Ein DEUTSCH-JÜDISCHER DIALOG

Essays

Herausgegeben von Micha Brumlik

Mit einem Geleitwort von Margot Käßmann

CEP Europäische Verlagsanstalt

Wie viele seiner Freunde und Verwandten spielte Franz Rosenzweig – 1886 in Kassel als Sohn einer assimilierten jüdischen Familie geboren – lange mit dem Gedanken, zum protestantischen Christentum überzutreten, um sich dann 1913 doch dafür zu entscheiden, Jude zu bleiben. Mit seinem 1926, drei Jahre vor seinem Tod, verfassten Aufsatz „Die Schrift und Luther“ steht er beispielhaft für eine Kultur, die das deutsche Judentum dem Protestantismus zu schulden meinte.

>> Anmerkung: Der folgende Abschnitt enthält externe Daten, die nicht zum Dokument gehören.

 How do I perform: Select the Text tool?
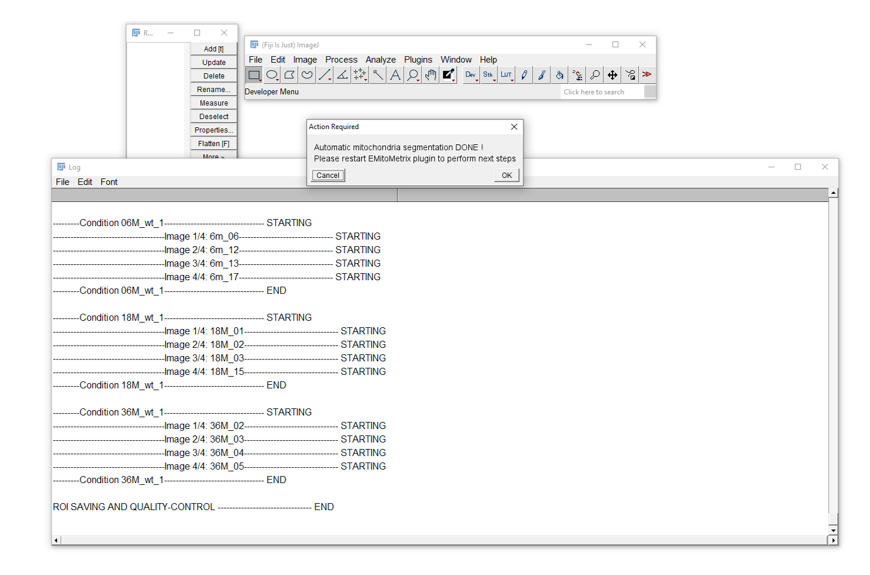395,75
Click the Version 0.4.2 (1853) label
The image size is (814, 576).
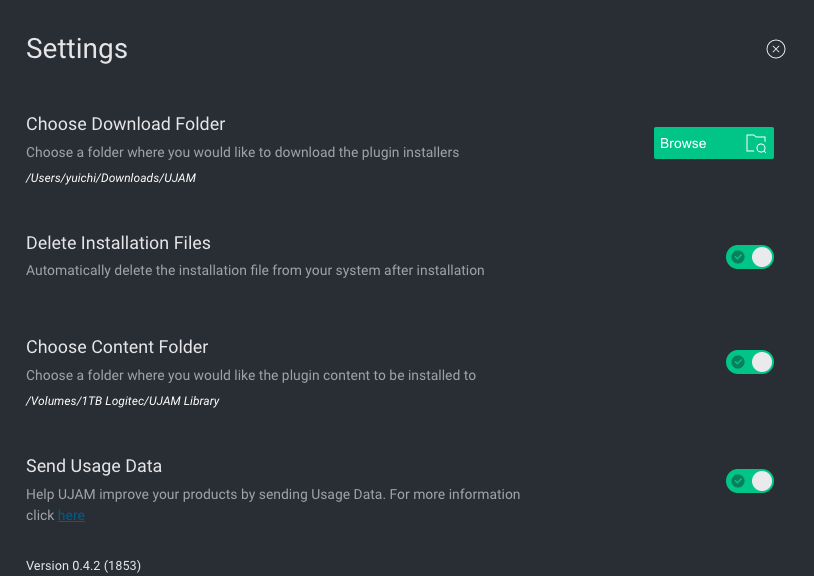click(84, 566)
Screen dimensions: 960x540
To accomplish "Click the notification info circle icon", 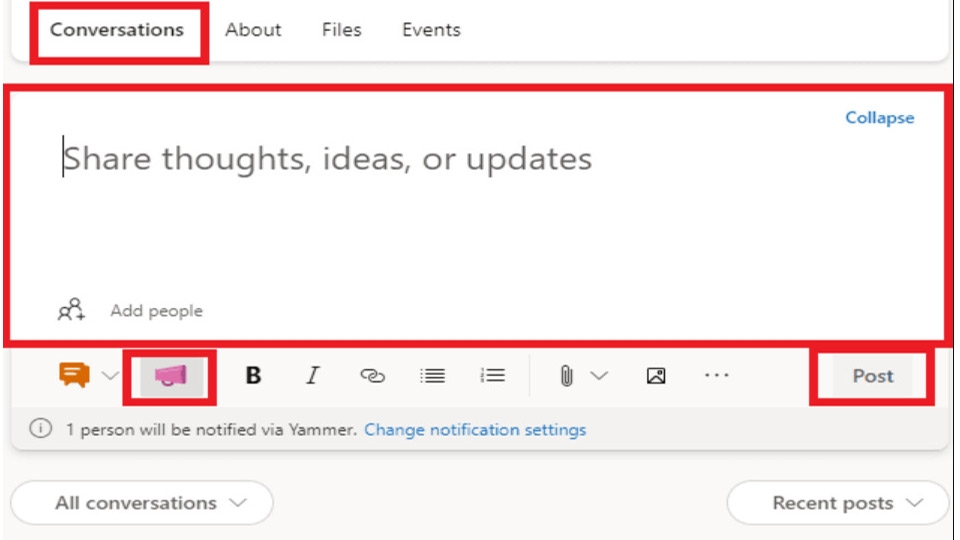I will pyautogui.click(x=40, y=430).
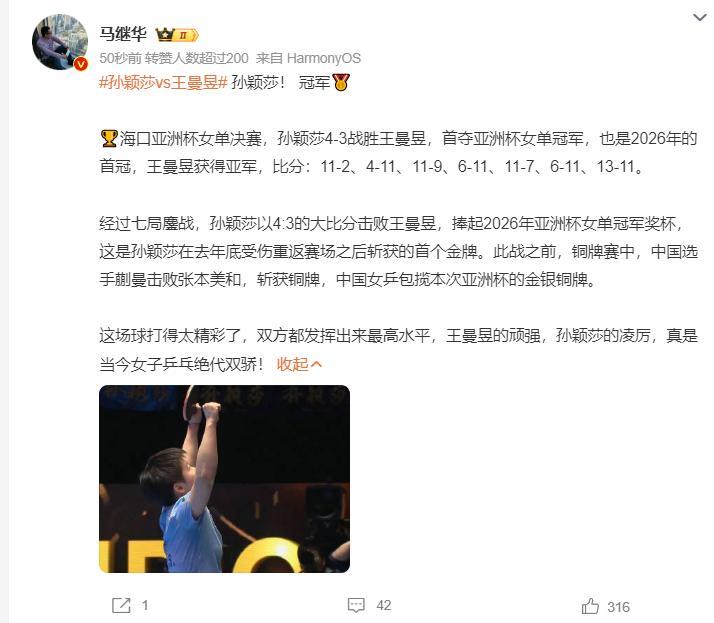Click the 转赞人数超过200 label

[197, 58]
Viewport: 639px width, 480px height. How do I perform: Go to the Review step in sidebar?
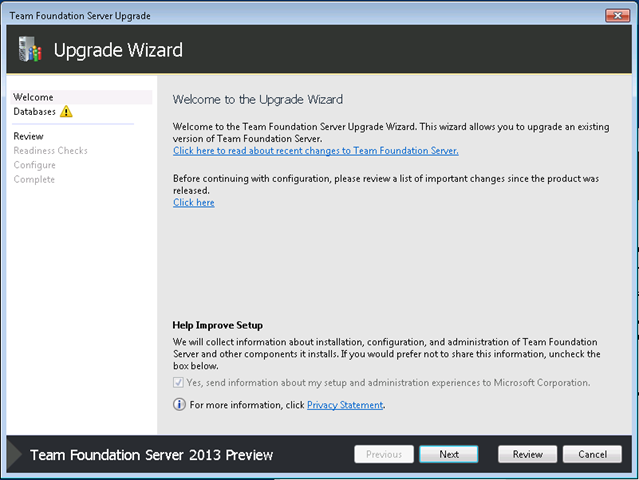[x=29, y=136]
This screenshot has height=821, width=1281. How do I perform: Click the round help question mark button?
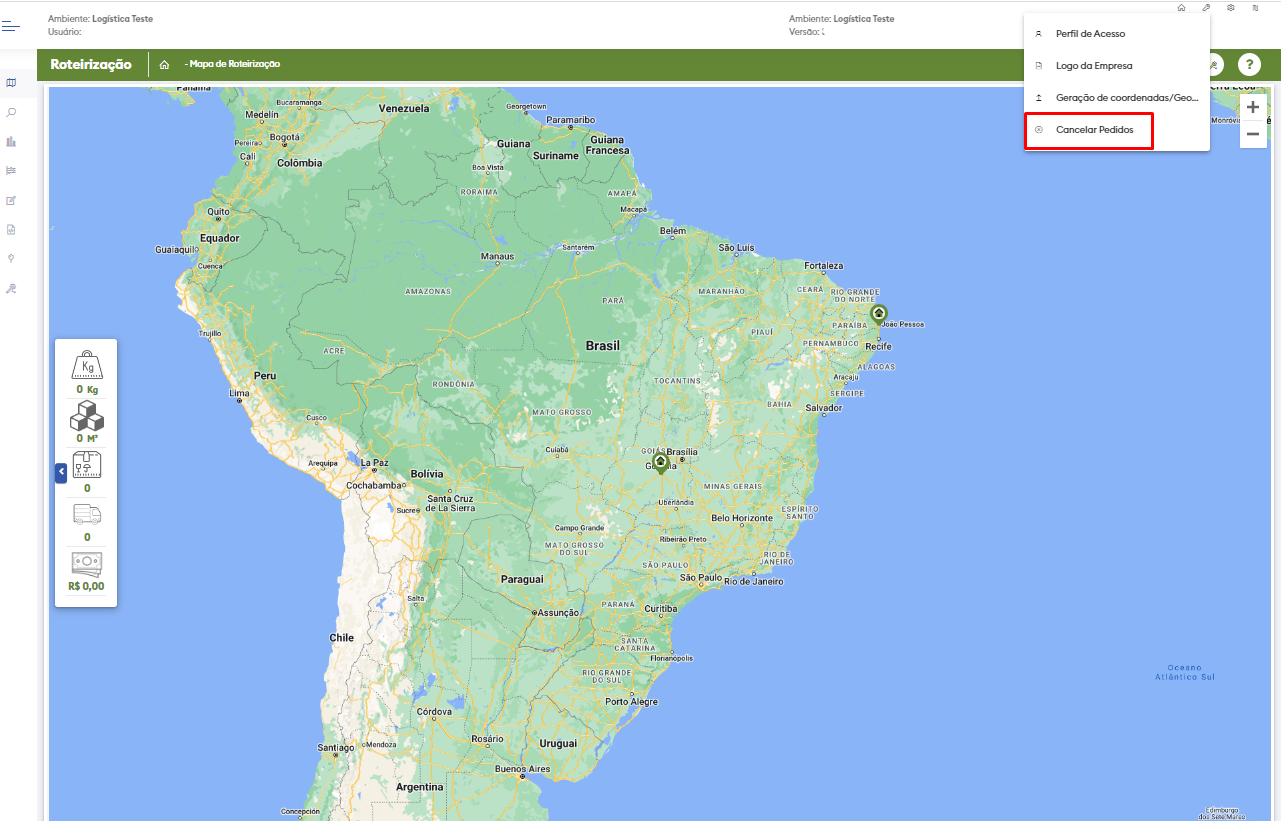tap(1249, 64)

Es war kein geringerer als Gershom Scholem, der mit Blick auf diese Beziehung die von Martin Buber und Franz Rosenzweig vorgelegte Bibelübersetzung ein „Grabmal einer in unsagbarem Grauen erloschenen Beziehung“ nannte.

Der vorliegende Band mit Aufsätzen namhafter Autorinnen und Autoren beleuchtet diese „Beziehung“ aus unterschiedlichen, einander jeweils ergänzenden Perspektiven.

Herausgeber des Buches ist Micha Brumlik, dem 2016 die Buber-Rosenzweig-Medaille verliehen wurde und der zurzeit die Rosenzweig-Professur in Kassel innehat.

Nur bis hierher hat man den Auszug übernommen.